There is no cure or FDA-approved treatment for ME. What many don’t know is that it is sometimes lethal. A study by Leonard Jason found the median age of death for cancer in the population is 72, but for his sample of ME patients, it’s 48. The average age at death from heart failure is 83, compared to 59 in ME patients who die of heart failure. Finally, the most heart-wrenching statistic that few know or talk about: The average age of self-induced death among ME patients is 39, compared to the national average of 48. Anecdotal evidence strongly suggests that ME patients, in general, die much younger than the general population, but as in most areas of ME research, there is a lack of studies due to the federal government ignoring the disease for decades.
“A brilliant physician I knew was one of the top public health officials on the AIDS crisis at its height,” says Justin Reilly, who has both Lyme disease and ME. “He said to me: ‘The CDC did the same thing to the AIDS patients as they are doing to you: They put their absolute worst people on it and ignored it as long as possible. But then people started dying grisly deaths in big numbers, and it wasn’t feasible to ignore it anymore. Unfortunately for you, your death will not be as grisly or swift.’”
Reilly is a senior producer for the ME documentary Forgotten Plague, which Ryan Prior wrote, co-directed and produced. I asked Prior what surprised him the most in making a documentary about ME. “What continues to surprise me is how common this disease is, how severe the suffering is and how deep the dysfunction is in that the medical system is unable to deal with the problem,” Prior says. “Many have been disabled for decades.” Even though the film was released in the fall of 2015, Prior continues to work for funding to broadcast the documentary in worldwide screenings; to raise awareness; to educate the medical profession through his nonprofit, the Blue Ribbon Foundation; and to advocate for patients.

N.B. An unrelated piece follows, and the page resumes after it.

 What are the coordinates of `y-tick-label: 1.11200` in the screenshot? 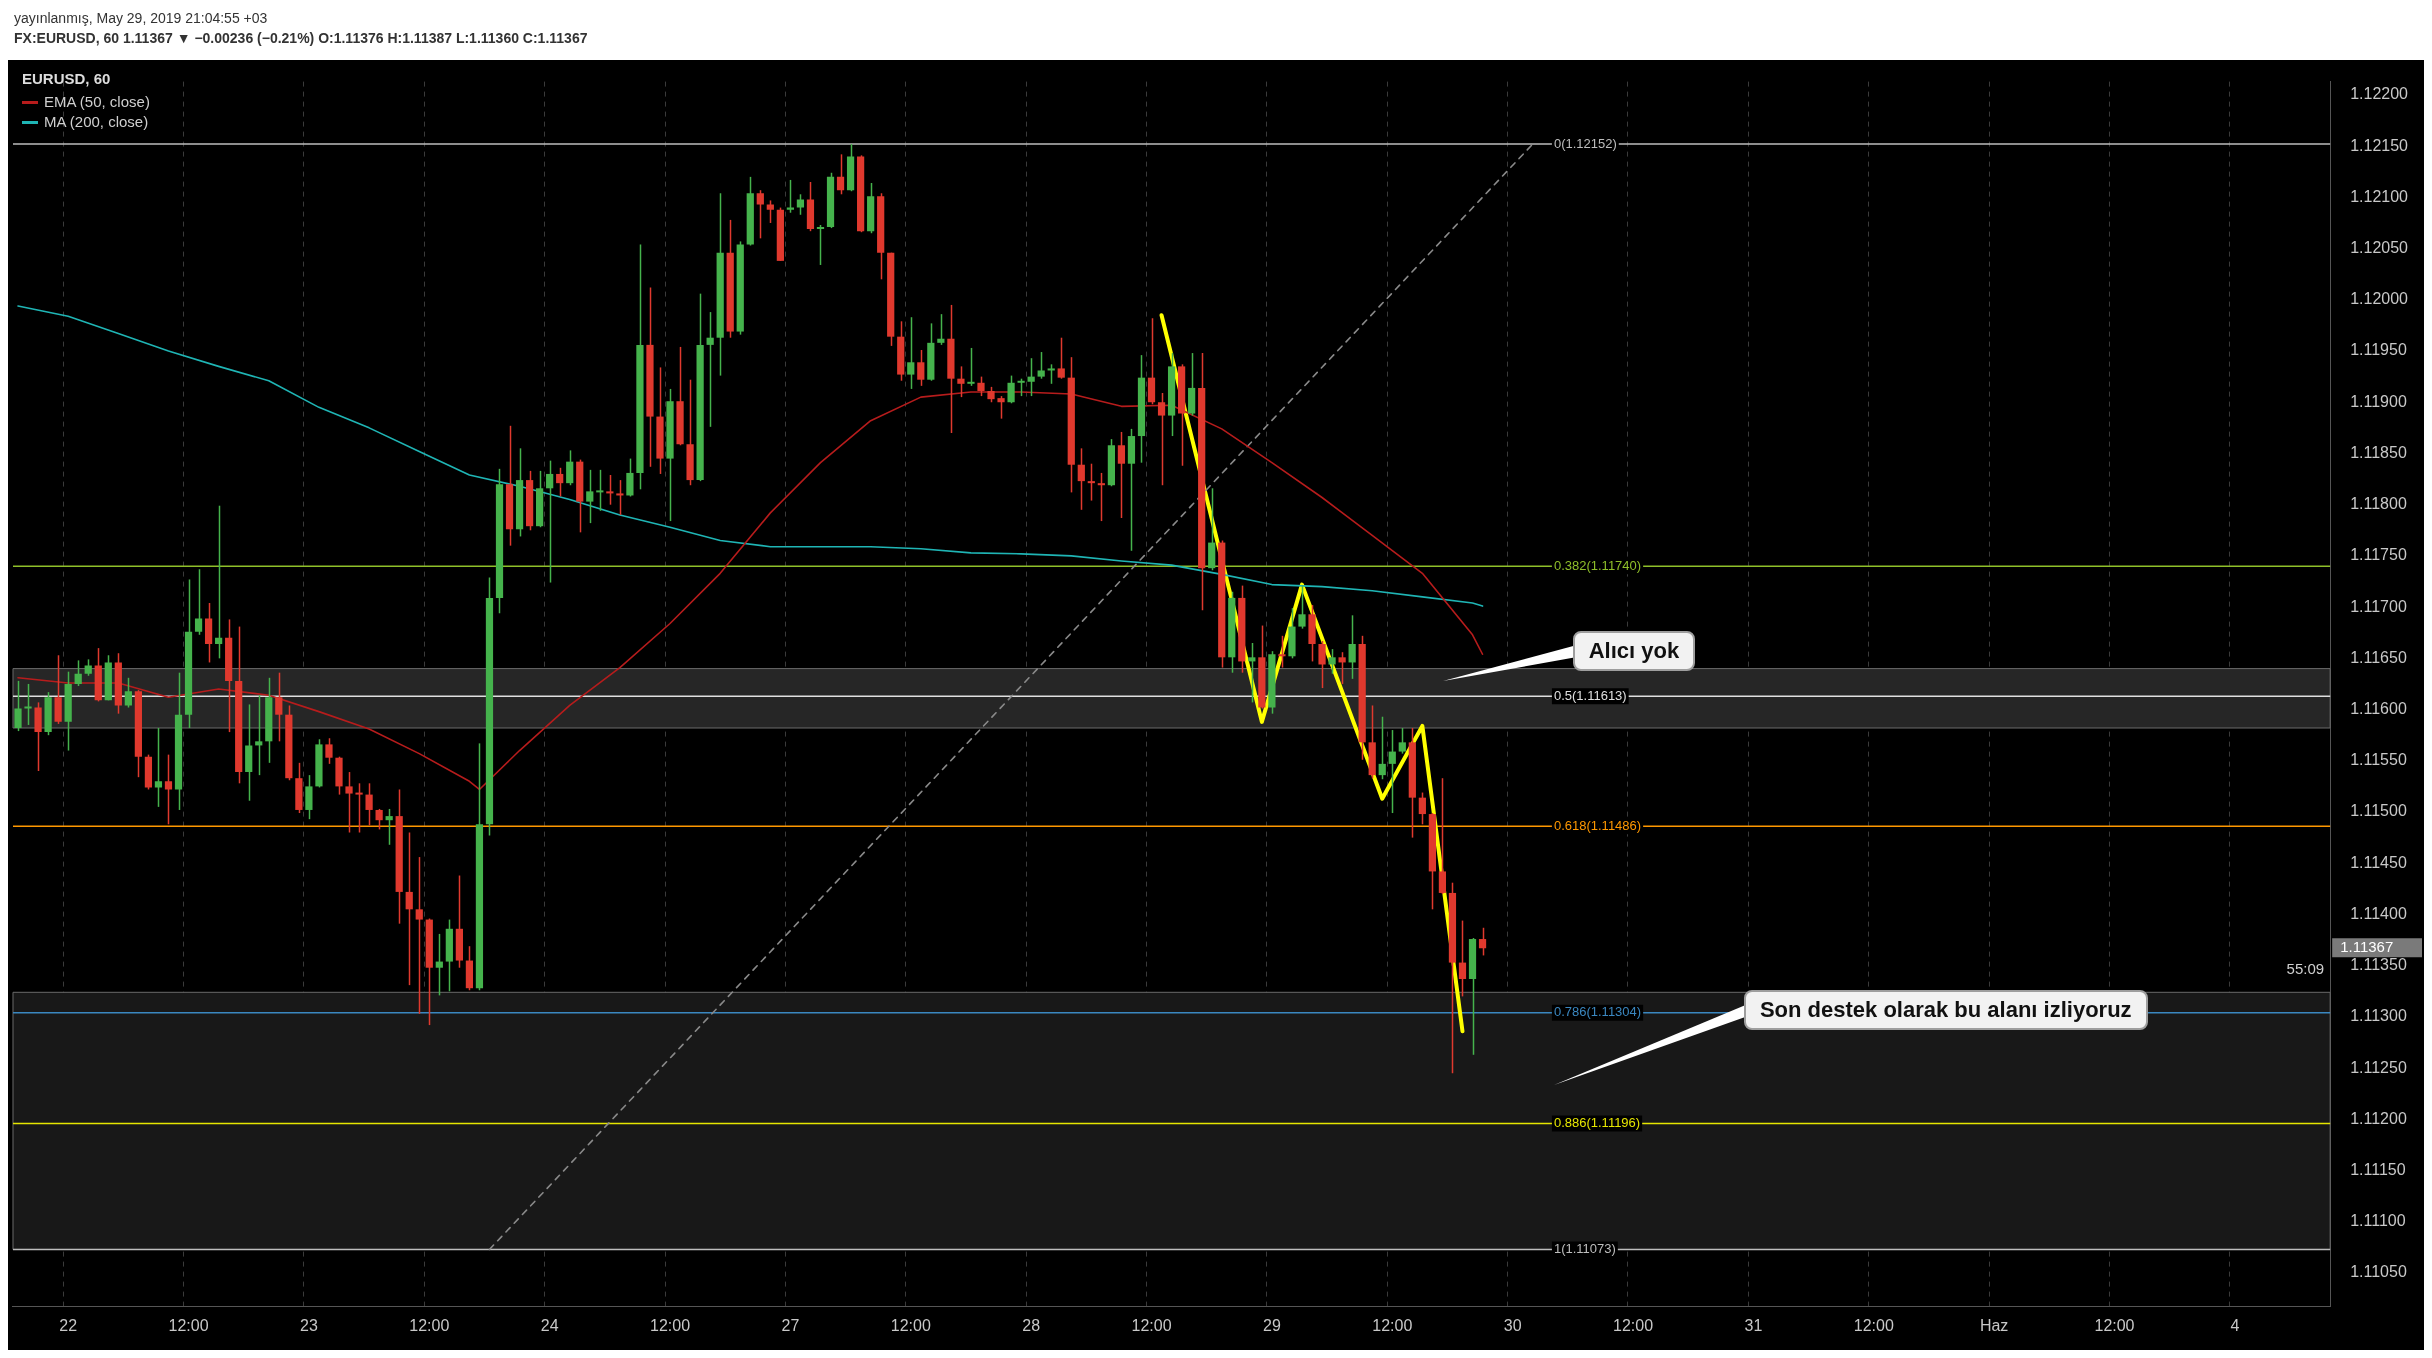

“I think I was surprised that we had set out to make a film, but often, I feel like I’m running a social services agency with the number of people calling or emailing who are desperate for help and have nowhere to turn,” he said. “Every day or two you get a message that just stops you in your tracks. Over the course of a couple years, that becomes thousands.”
For the Davis/Dafoe family, their lives have also become dedicated to searching to find a cure for Whitney. Ron Davis, a scientist who won awards for his involvement in the Human Genome Project, heads the Open Medicine Foundation, where he works closely with scientists (including three Nobel laureates) to research the disease to find treatment or a cure.
“It’s remarkable how insidious this disease is,” he said at a fundraiser at his home in late summer 2015. “Because the people who have it don’t look sick, so nobody believes them.”
I had the privilege of touring the lab where Davis works, meeting researchers and scientists such as Crosby and talking openly about their frustrations in raising funds to support their work. Some of the scientists currently volunteer their hours.
The National Institutes of Health currently spends about $5 million a year researching ME, about the same amount they spend on male-pattern baldness. ME affects an estimated one million Americans, but approximately 85 percent of people could have it and not be diagnosed according to the CDC.
Janet Dafoe put her career on hold to care for 32-year-old Whitney full time. Watching her go about her duties in fulfilling the tasks of direct and indirect care over a 24-hour period was humbling. “I’m in there, looking at my amazing son,” she said recently over the phone. “And I just look at him, knowing there are these people who think this isn’t a real. It’s like if someone were to get run over in the street, smashed to bits and bleeding, then someone saying there’s no such thing as cars.”